Addressing Reimbursement Disparities
Reimbursement rates for telehealth versus in-person visits remain a contentious issue, particularly among specialty doctors. Public payers like Medicare and Medicaid typically maintain parity in payment rates. Kwong clarifies, "Right now, Medicare and Medicaid actually do pay parity, so they pay the same amount. It's not really different." However, discrepancies arise with commercial payers, often due to differing billing codes for telehealth services. The complexity of billing telehealth services, especially for specialty care, underscores the need for clarity and consistent guidelines. Kwong explains, "Now, there are some things where the rates may differ because and it gets complicated here because maybe the program doesn't consider it telehealth, though. It's using technology to provide those services. It's just in a different category and they do have different rates.” She summarizes telehealth’s layered medical billing as almost “medieval” to navigate.
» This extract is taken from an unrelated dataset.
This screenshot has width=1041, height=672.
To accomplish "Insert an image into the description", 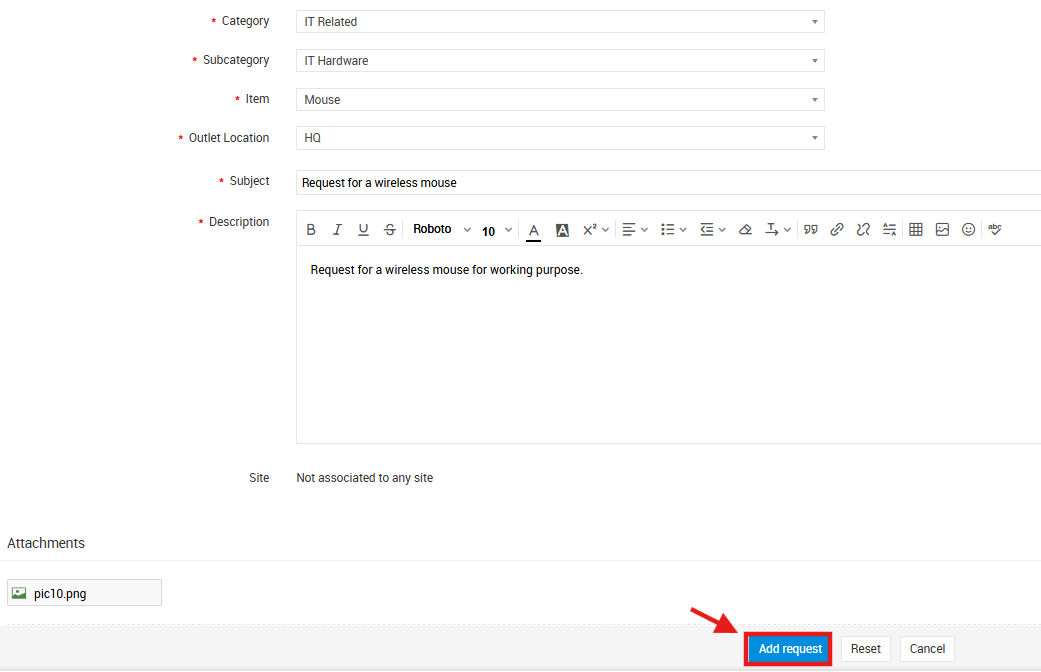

Challenges for Healthcare Providers
Healthcare providers may face challenges due to rapidly evolving policies and potential misinformation regarding billing practices. Ensuring that providers have up-to-date information on telehealth billing codes and policies is essential to avoid discrepancies in reimbursement. This highlights the importance of ongoing training and clear communication from payers and regulatory bodies. Kwong points out, "It is possible they may have, you know, just been trying to figure it out themselves and are confused or, you know, gotten information from somebody saying like, this is what you're supposed to be billing. But then again, depending on where they got that information, it could be incorrect…"
Licensure and Prescribing Policies
Beyond coverage and reimbursement, other policies significantly impact telehealth use. For instance, state-by-state variations in licensure requirements can pose barriers to telehealth, particularly for patients seeking specialized care across state lines. A notable legal case in New Jersey is challenging the constitutionality of such licensure laws, potentially setting a precedent for nationwide implications.
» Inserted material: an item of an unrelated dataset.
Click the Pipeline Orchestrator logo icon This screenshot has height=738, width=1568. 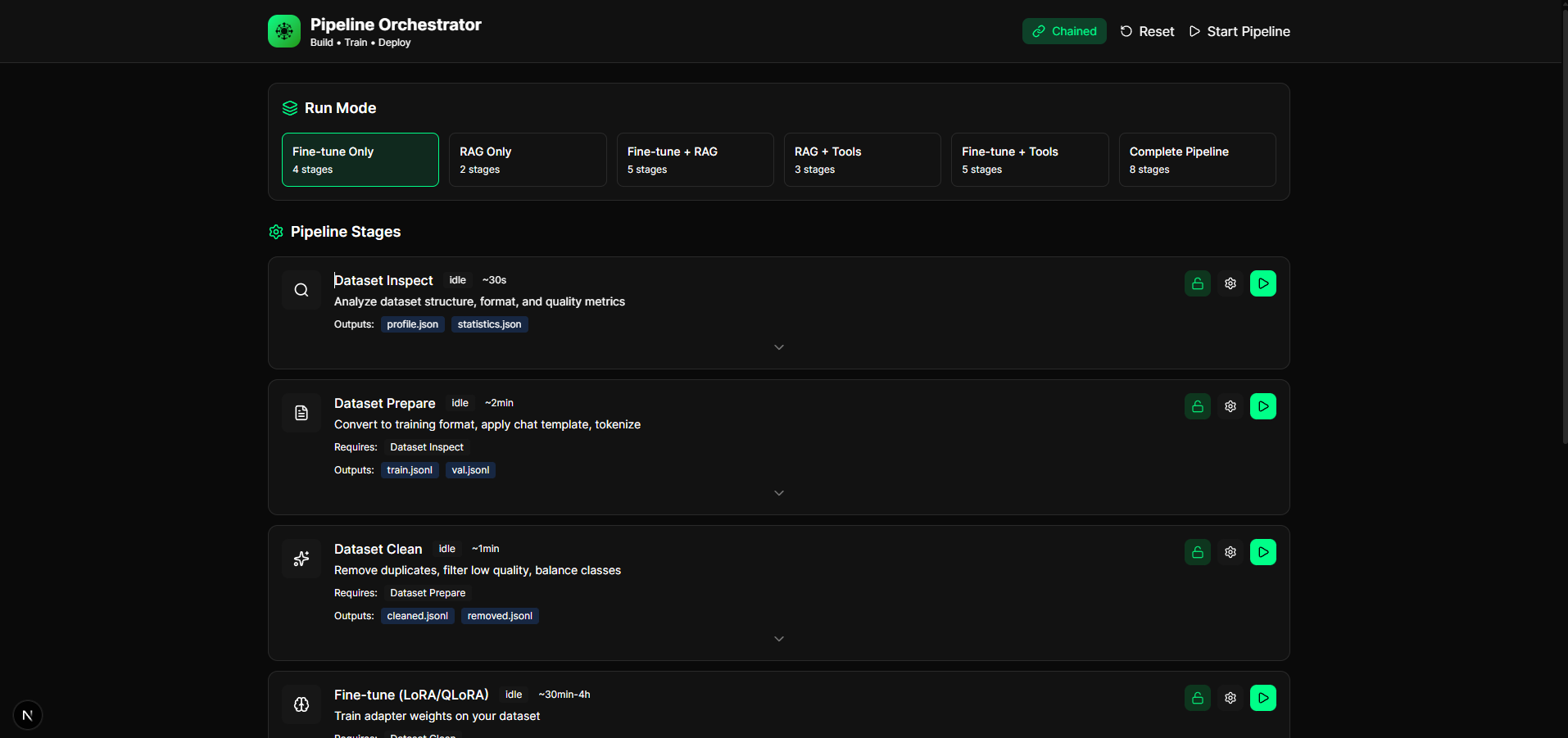pyautogui.click(x=284, y=31)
Legal Challenges and Constitutional Issues
Kwong described a healthcare desert where two New Jersey residents sought care from specialty physicians in Boston and Pennsylvania. The patients and providers filed suit challenging the constitutionality of the medical board’s licensure laws around telehealth. Kwong, herself holding a JD from George Washington University Law School, and her staff are keeping a close eye on the case based on “the Commerce Clause, the Privileges and Immunities Clause, First Amendment Clause, and due process clause” alleging violations of the US Constitution.
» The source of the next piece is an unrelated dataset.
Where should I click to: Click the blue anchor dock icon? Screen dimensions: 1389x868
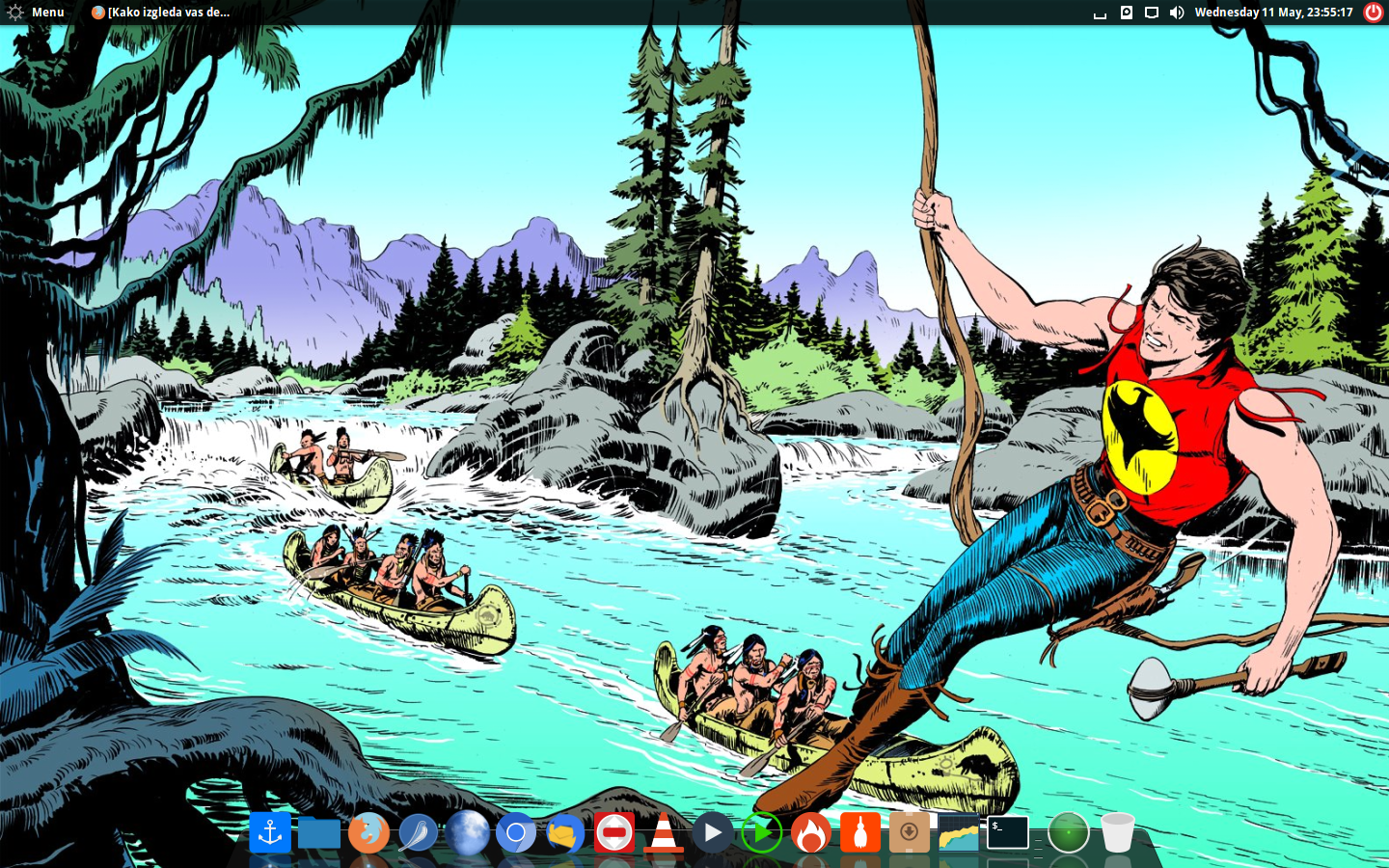(270, 832)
Future Prospects for Telehealth
Despite litigation, pending legislation, and technological uncertainty, Kwong emphasizes the need for continuous monitoring and adaptation to change, ensuring that telehealth remains a viable and accessible option for patients across the United States. She shared her three-part outlook for telehealth, including a short-term holding pattern as temporary policies remain in place, a medium-term integration of telehealth into standard healthcare delivery, and a long-term potential for technological advancements to further revolutionize telehealth services. The rapid evolution of technology means that the healthcare landscape could shift significantly, making it challenging to predict long-term outcomes with certainty.